▶ [Extracted information]:

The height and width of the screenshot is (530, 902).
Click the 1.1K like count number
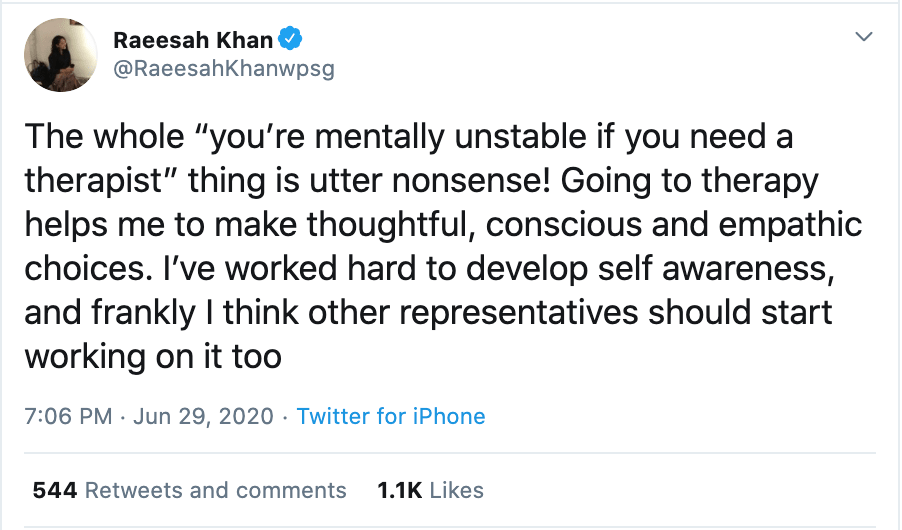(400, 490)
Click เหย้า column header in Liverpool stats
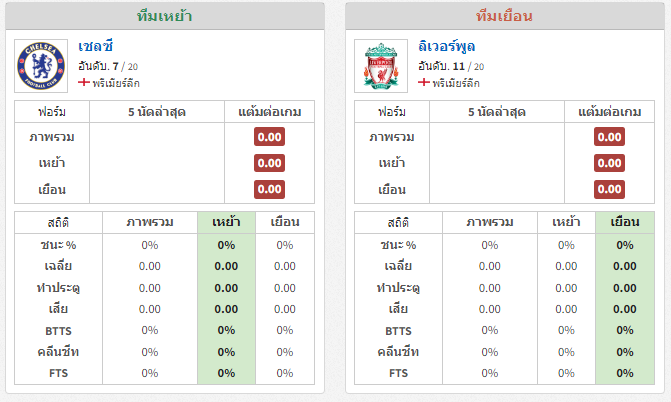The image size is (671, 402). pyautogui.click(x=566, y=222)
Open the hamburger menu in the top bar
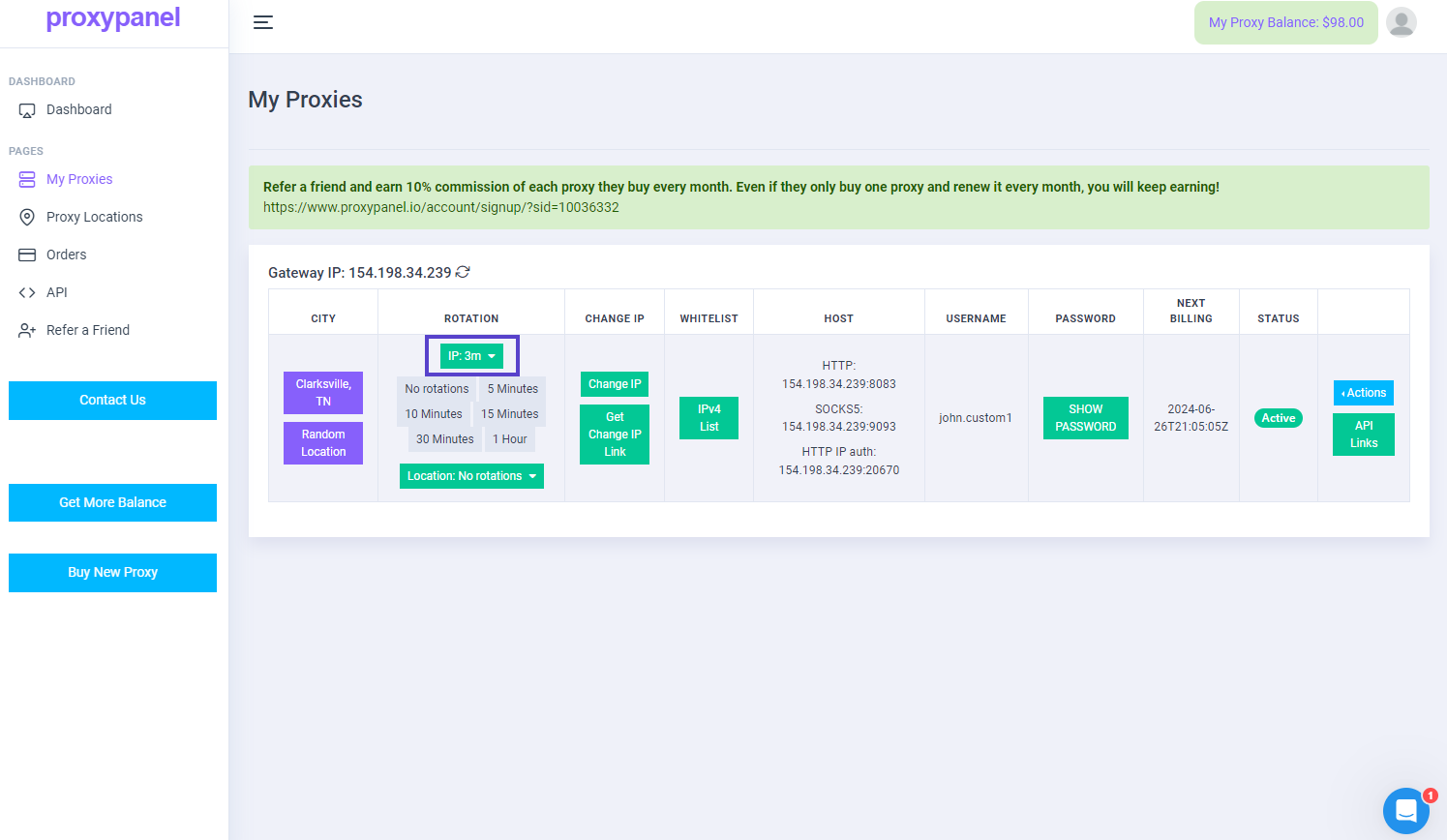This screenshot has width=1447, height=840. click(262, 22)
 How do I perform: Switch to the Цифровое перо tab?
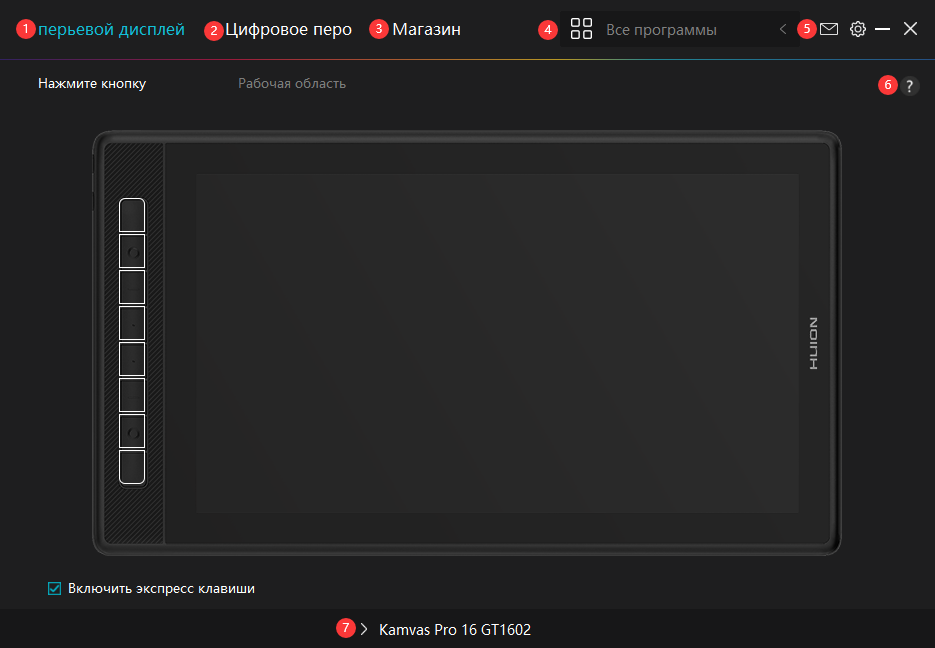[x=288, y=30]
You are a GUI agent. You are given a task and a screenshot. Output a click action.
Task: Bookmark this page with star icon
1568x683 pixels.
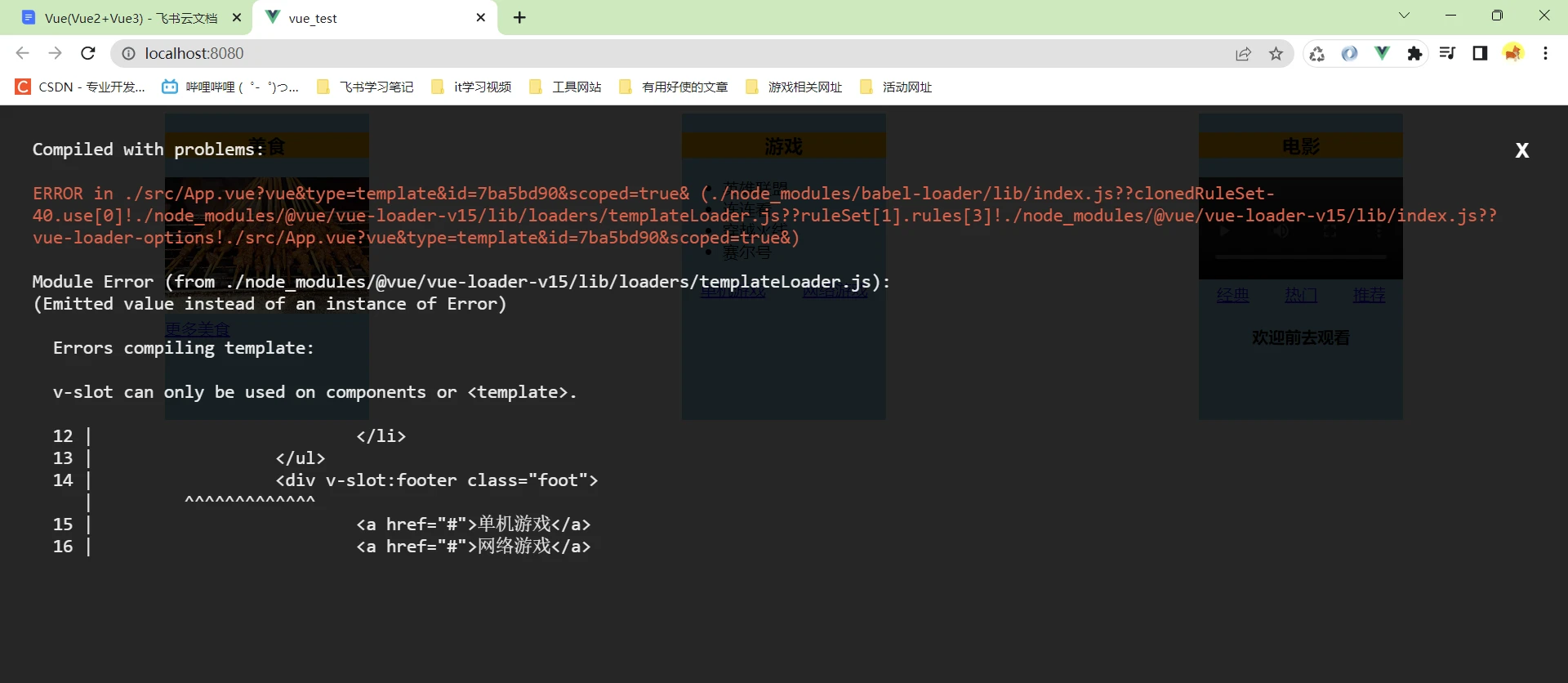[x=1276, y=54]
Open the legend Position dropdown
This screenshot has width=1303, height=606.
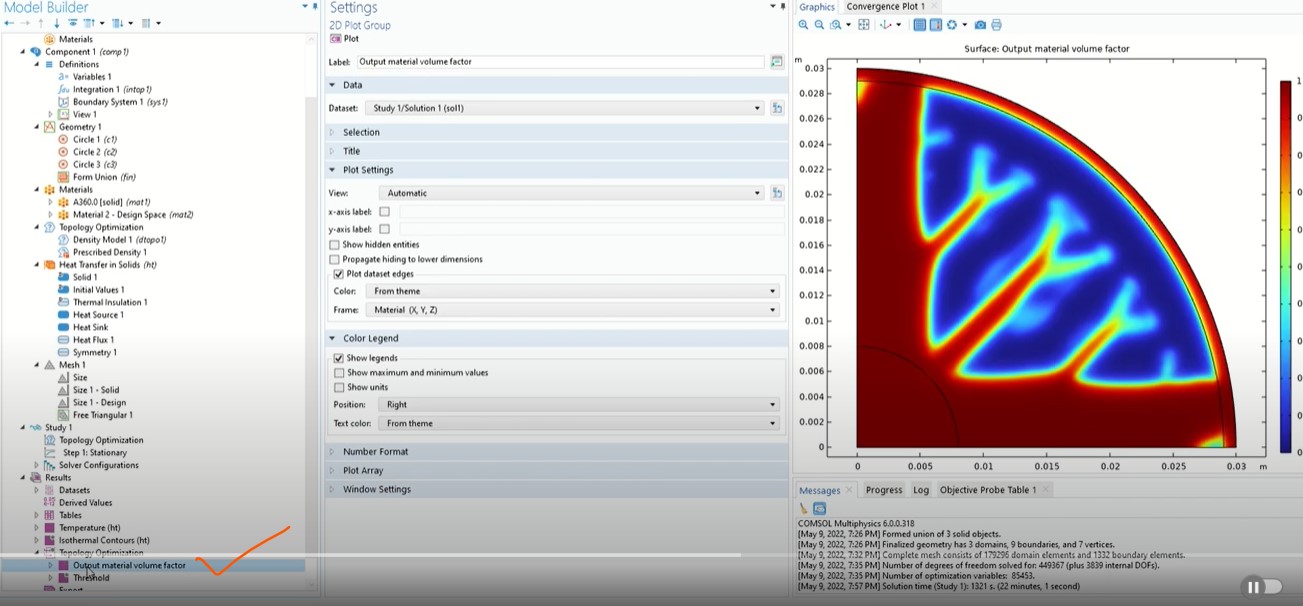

▶ [Task to complete]: Restate, exactly as they appear, the line with "Click the 1.1K like count number" and all the lines after it up to the end of the data above; images do not belong in the copy.

▶ [Response to this task]:
Click the 1.1K like count number
(400, 490)
Click เหย้า column header in Liverpool stats
The image size is (671, 402). pyautogui.click(x=566, y=222)
Open the hamburger menu in the top bar
This screenshot has width=1447, height=840. click(262, 22)
 How do I perform: Switch to the Цифровое перо tab?
[x=288, y=30]
You are a GUI agent. You are given a task and a screenshot. Output a click action.
Task: Bookmark this page with star icon
1568x683 pixels.
[x=1276, y=54]
Open the legend Position dropdown
This screenshot has width=1303, height=606.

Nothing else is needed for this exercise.